Yvonne Carmichael, the central character in Doughty’s gripping novel, is a married 52-year-old British geneticist on trial for murder alongside her lover, a man she doesn’t know half as well as she thinks she does. Recounted in first person, often through emails Yvonne writes at night to “Mr. X,” Apple Tree Yard traces how a woman who describes herself as possessing “status and gravitas” ends up in such an unlikely plight. More, it offers harrowing proof of how a series of bad decisions can easily amount to catastrophe. Yvonne is a familiar fiction trope—an educated, older woman able to describe herself wryly, if self-consciously, as wearing the sort of slightly showy boots “a middle-aged woman wears because they make her feel less like a middle-aged woman.” Married to a fellow scientist with whom she has two grown children, one of whom is bipolar, Yvonne has lived long enough to know success, experience sorrow and crave the sort of tantalizing promise offered by a furtive affair. “Sex with you is like being eaten by a wolf,” she writes to her lover, a man whose identity, the reader slowly learns, has been shaped by what Yvonne wants to believe.

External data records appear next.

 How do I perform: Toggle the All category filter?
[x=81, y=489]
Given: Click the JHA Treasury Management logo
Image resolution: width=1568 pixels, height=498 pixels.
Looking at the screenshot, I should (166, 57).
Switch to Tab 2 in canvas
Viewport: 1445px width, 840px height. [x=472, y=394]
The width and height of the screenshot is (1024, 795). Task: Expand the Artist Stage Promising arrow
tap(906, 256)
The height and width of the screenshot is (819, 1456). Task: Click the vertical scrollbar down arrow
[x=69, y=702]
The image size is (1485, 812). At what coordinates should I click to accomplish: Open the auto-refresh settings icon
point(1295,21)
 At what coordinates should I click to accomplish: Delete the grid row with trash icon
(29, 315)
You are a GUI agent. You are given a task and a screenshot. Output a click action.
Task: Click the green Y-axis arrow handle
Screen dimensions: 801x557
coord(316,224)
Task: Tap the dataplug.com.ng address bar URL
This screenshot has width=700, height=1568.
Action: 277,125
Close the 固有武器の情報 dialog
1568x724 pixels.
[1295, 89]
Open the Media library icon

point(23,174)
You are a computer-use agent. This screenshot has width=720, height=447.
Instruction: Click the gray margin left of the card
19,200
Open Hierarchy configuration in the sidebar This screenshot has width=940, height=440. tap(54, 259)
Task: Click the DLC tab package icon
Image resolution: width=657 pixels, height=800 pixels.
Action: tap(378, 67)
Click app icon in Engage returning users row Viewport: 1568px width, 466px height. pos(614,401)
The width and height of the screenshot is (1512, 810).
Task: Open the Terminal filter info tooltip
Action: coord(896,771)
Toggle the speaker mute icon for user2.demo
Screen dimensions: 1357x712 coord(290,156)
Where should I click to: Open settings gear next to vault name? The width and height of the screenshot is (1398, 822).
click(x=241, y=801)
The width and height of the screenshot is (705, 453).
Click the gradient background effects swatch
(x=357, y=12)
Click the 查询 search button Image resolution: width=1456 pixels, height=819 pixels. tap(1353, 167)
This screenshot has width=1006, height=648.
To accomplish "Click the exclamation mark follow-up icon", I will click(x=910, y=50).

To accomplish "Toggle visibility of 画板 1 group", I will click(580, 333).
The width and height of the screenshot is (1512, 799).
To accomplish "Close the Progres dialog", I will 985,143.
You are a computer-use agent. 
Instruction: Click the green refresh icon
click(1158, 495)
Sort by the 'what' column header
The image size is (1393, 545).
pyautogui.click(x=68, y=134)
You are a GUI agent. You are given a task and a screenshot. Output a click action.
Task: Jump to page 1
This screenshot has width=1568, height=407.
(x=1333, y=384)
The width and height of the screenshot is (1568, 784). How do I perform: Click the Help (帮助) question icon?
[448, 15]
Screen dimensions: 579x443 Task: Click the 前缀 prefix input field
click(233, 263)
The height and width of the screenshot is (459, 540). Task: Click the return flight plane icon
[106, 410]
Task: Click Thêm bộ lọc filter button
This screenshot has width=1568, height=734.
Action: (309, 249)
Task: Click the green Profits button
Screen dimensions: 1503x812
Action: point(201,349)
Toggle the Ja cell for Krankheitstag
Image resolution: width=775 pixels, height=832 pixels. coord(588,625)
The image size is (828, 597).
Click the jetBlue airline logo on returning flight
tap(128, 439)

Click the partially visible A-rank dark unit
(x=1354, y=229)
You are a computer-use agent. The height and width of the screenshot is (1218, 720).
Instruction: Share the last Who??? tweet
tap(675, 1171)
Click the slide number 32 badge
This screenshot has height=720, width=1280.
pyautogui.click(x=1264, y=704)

Still, she cleaves to her identity as a scientist seeking empirical knowledge: “DNA made me and DNA undid me. DNA is God,” she asserts. But as Doughty’s taut, sometimes shocking narrative plumbs the lower depths of betrayal, it’s apparent the truth is thornier. (An anecdote about a scientific experiment involving a mother chimp and her baby will haunt readers for days.) Doughty’s seventh novel is a unique hybrid—a riveting courtroom drama, an engaging exploration of ideas, and a harrowing exposé of human nature, or, as Yvonne puts it, “the stories we tell in order to make sense of ourselves, to ourselves.” The book is a triumph. Every page bristles with menace.